Francis A. Schaeffer, The God Who Is There
“All too often evangelicals are paper people.”
Francis A. Schaeffer, The God Who Is There
“So it is with becoming a Christian. In one way you can say that the new birth is everything; in another way you can say that really it is very little. It is everything because it is indispensable to begin with, but it is little in comparison with the living existential relationship.”
Francis A. Schaeffer, The God Who Is There
“We are to consider whether these things are true, but then we are faced with a choice—either we believe him, or we call God a liar and walk away, unwilling to bow to him.”
Francis A. Schaeffer, The God Who Is There
“As long as a genuine continuity remains between the defined verbalization and what is added, then all kinds of enrichment can be brought in.”

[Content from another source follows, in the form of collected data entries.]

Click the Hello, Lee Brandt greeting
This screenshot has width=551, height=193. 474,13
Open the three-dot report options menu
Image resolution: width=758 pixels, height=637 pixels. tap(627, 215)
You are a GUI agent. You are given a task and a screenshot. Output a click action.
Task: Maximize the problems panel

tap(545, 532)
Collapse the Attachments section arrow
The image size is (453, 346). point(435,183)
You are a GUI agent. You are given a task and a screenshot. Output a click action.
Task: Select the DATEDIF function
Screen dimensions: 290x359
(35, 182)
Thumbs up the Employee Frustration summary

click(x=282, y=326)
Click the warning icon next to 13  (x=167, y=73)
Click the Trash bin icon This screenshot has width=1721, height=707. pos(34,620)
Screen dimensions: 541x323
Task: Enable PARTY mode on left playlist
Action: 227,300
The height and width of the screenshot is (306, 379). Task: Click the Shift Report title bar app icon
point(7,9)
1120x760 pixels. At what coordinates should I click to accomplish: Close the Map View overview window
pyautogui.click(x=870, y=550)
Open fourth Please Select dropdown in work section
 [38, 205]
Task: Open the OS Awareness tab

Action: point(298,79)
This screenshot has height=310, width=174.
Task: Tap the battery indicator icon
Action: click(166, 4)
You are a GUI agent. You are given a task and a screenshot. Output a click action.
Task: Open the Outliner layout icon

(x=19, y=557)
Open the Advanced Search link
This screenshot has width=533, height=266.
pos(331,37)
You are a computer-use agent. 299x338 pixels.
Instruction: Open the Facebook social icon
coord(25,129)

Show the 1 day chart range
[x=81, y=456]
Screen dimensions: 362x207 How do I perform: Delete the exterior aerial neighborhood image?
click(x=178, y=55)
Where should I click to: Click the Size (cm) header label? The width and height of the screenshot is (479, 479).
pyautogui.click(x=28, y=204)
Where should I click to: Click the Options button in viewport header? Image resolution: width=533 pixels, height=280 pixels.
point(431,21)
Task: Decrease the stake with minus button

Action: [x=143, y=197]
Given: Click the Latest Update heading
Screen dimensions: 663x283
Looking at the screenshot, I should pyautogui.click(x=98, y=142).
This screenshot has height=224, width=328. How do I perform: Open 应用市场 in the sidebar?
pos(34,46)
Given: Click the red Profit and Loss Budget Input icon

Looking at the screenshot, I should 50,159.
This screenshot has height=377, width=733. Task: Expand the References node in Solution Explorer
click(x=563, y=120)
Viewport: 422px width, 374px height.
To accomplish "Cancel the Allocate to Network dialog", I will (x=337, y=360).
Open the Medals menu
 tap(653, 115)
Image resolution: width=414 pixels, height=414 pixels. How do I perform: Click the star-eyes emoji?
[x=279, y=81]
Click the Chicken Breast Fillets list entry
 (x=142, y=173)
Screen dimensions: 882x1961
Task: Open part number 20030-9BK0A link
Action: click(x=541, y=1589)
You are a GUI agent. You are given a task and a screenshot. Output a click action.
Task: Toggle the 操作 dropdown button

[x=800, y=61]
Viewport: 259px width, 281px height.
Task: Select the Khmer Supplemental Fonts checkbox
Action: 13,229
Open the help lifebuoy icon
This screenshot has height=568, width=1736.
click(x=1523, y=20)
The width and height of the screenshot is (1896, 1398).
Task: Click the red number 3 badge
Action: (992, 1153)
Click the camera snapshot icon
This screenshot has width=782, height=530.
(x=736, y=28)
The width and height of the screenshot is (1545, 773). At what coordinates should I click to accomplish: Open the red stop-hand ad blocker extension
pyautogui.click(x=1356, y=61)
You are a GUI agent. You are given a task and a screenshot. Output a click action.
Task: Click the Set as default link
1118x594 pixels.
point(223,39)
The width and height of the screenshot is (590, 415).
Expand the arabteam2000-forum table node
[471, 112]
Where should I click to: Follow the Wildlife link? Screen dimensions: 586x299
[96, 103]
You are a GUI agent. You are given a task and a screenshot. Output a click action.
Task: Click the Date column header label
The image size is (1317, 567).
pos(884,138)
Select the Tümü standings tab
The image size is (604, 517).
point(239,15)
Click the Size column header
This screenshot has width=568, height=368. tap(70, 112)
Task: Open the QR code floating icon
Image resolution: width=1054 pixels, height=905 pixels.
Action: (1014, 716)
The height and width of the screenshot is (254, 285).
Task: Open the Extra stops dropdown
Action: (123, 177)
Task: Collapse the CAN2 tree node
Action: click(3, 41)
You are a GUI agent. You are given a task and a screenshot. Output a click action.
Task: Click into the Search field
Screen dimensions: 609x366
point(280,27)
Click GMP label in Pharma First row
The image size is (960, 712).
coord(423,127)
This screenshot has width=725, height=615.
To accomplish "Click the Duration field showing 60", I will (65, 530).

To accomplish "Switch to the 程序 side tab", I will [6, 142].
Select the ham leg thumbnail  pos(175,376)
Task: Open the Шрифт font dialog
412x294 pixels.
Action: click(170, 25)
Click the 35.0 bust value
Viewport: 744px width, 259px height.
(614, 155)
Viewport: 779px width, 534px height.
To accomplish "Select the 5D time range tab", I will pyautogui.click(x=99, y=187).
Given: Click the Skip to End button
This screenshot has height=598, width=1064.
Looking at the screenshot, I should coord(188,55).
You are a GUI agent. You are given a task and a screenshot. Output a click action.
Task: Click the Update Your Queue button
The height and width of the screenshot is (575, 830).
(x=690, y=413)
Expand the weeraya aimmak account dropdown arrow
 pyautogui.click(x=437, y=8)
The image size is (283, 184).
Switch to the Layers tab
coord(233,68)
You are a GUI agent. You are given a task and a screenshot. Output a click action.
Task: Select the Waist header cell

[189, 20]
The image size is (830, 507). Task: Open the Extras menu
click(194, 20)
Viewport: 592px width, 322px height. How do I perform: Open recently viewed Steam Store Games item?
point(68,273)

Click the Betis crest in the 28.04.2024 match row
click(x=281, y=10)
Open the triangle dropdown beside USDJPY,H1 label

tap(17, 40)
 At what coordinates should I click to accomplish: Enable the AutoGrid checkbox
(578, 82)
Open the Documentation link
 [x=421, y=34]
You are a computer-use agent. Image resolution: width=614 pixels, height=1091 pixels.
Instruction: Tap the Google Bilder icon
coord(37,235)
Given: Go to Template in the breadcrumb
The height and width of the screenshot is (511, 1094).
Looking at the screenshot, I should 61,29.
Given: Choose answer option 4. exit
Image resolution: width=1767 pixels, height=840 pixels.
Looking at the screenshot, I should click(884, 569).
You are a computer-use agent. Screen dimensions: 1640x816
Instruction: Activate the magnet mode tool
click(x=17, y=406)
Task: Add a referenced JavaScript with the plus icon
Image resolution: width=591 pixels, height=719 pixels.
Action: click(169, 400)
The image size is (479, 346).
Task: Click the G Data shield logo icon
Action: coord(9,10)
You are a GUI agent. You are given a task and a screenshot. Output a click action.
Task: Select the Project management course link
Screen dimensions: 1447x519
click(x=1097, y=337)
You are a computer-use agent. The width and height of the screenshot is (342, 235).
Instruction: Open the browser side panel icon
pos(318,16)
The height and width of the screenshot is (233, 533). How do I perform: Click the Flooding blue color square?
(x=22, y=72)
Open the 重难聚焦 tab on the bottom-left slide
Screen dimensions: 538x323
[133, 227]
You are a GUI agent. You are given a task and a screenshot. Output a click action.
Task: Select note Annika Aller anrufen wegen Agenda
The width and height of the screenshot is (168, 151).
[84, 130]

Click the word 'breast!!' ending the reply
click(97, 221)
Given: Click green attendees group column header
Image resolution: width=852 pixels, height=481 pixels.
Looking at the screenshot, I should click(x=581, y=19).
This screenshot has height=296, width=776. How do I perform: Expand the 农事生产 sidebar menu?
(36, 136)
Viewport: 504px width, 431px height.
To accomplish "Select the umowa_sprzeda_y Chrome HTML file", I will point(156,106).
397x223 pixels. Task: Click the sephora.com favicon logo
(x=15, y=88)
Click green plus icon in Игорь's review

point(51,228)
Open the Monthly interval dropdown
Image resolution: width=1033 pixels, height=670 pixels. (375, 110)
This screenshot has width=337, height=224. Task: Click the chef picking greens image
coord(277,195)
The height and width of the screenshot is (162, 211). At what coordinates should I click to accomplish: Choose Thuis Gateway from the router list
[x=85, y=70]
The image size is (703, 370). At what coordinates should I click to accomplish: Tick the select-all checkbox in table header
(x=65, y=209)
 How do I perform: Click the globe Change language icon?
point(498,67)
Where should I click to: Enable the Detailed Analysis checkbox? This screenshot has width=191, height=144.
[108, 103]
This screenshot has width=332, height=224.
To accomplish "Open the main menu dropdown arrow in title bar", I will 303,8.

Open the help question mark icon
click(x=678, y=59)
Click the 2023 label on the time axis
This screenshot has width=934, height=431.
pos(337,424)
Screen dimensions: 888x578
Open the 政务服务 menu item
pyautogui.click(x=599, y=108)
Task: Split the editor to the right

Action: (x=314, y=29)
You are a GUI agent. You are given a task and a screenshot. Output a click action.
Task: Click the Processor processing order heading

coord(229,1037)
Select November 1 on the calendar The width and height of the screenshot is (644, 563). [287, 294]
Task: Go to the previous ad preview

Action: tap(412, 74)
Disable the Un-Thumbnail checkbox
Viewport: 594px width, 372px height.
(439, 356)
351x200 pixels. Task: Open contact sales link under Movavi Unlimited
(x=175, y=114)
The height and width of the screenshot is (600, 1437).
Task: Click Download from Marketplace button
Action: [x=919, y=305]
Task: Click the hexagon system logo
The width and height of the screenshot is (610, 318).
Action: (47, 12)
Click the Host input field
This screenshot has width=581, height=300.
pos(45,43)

Francis A. Schaeffer, The God Who Is There
“With the propositional communication from the personal God before us not only the things of the cosmos and history match up but everything on the upper and lower stories matches too: grace and nature; a moral absolute and morals; the universal point of reference and the particulars; and the emotional and aesthetic realities of man as well.”
Francis A. Schaeffer, The God Who Is There
“With the Christian answer it is now possible to understand that there are true moral absolutes. There is no law behind God, because the furthest thing back is God. The moral absolutes rest upon God’s character. The creation as he originally made it conformed to his character.”
Francis A. Schaeffer, The God Who Is There
“Because God created a true universe outside of himself (not as an extension of his essence), there is a true history which exists. Man as created in God’s image is therefore a significant man in a significant history, who can choose to obey the commandment of God and love him, or revolt against him.”